Olağanüstü Sebeplerle Fesih :
- Önemli Sebepler: Hem kiralayan hem kiracı önemli bir sebebin olması ve bu sebebin tarafların kira ilişkinin devamını çekilmez hale getirmesi durumunda sözleşmeyi yasal feshi bildirim süresine uyarak her zaman feshedebilir. Bu husus Türk Borçlar Kanunu’un 369. Maddesinde düzenlenmiştir.Hüküm şu şekildedir,
MADDE 369- Taraflardan biri, kira ilişkisinin devamını kendisi için çekilmez hâle getiren önemli sebeplerin varlığı durumunda, sözleşmeyi yasal fesih bildirim süresine uyarak her zaman feshedebilir. Hâkim, durum ve koşulları göz önünde tutarak, olağanüstü fesih bildiriminin parasal sonuçlarını karara bağlar.
- Kiracının İflası: Kiracının iflası halinde sözleşme iflasın açıldığı anla birlikte kendiliğinden sona erer. Ancak kiracı kiraya verene işlemekte olan kira bedeli ve tutanağa geçirilen eşya için yeterli güvence verirse kiralayan sözleşmeyi kira yılının sonuna kadar sürdürmekle yükümlüdür. Bu husus Türk Borçlar Kanunu’nun 370. Maddesinde düzenlenmiştir. İlgili hüküm şu şekildedir,
MADDE 370- Kiracının iflası hâlinde sözleşme, iflasın açıldığı anda, kendiliğinden sona erer. Ancak, kiraya veren, işlemekte olan kira ve tutanağa geçirilen eşya için yeterli güvence verildiği takdirde, sözleşmeyi kira yılının sonuna kadar sürdürmekle yükümlüdür.

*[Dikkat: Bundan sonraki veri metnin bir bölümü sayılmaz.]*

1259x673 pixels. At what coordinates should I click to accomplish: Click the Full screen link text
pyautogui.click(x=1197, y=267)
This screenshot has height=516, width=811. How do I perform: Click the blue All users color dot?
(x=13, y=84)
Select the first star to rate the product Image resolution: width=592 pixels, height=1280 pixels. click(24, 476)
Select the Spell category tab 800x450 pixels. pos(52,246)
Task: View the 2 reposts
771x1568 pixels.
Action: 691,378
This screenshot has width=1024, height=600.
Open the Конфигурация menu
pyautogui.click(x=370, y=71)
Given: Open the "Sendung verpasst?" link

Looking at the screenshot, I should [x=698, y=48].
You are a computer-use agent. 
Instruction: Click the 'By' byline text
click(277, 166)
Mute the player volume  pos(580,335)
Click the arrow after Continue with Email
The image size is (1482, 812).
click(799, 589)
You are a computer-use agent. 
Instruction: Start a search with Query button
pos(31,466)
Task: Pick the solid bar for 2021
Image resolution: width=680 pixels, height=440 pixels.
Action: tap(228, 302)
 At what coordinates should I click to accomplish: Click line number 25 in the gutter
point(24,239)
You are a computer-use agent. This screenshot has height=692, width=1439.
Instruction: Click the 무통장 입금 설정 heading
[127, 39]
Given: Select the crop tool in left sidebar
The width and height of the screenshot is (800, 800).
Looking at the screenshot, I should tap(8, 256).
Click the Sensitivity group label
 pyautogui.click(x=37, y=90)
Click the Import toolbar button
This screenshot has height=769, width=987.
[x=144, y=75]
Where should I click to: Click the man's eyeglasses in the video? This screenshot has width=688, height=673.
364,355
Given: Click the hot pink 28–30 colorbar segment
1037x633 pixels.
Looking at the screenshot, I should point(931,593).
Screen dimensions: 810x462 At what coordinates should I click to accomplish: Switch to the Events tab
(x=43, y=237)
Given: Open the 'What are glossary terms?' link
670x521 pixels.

- Kiracının Ölümü: Bu halde kiracının murisleri ve kiraya veren 6 aylık fesih bildirim sürelerine uymak şartıyla sözleşmeyi feshedebilirler. Bu husus Türk Borçlar Kanunu’nun 371. Maddesinde düzenlenmiş olup ilgili hüküm şu şekildedir,
MADDE 371- Kiracının ölümü hâlinde, onun mirasçıları ve kiraya veren, altı aylık yasal fesih bildirim sürelerine uymak koşuluyla, sözleşmeyi feshedebilirler.
İLGİLİ MAHKEME KARARLARI
MAHKEMESİ :Sulh Hukuk Mahkemesi
- Taraflar arasındaki “taahhüt nedeniyle tahliye” davasından dolayı yapılan yargılama sonunda, … 2. Sulh Hukuk Mahkemesince verilen davanın konusu kalmadığından karar verilmesine yer olmadığına ilişkin karar davacı vekili tarafından temyiz edilmesi üzerine Yargıtay (Kapatılan) 6. Hukuk Dairesince yapılan inceleme sonunda önce onanmış, davacı vekilinin karar düzeltme istemi üzerine ise bozulmuş, Mahkemece Özel Daire bozma kararına karşı direnilmiştir.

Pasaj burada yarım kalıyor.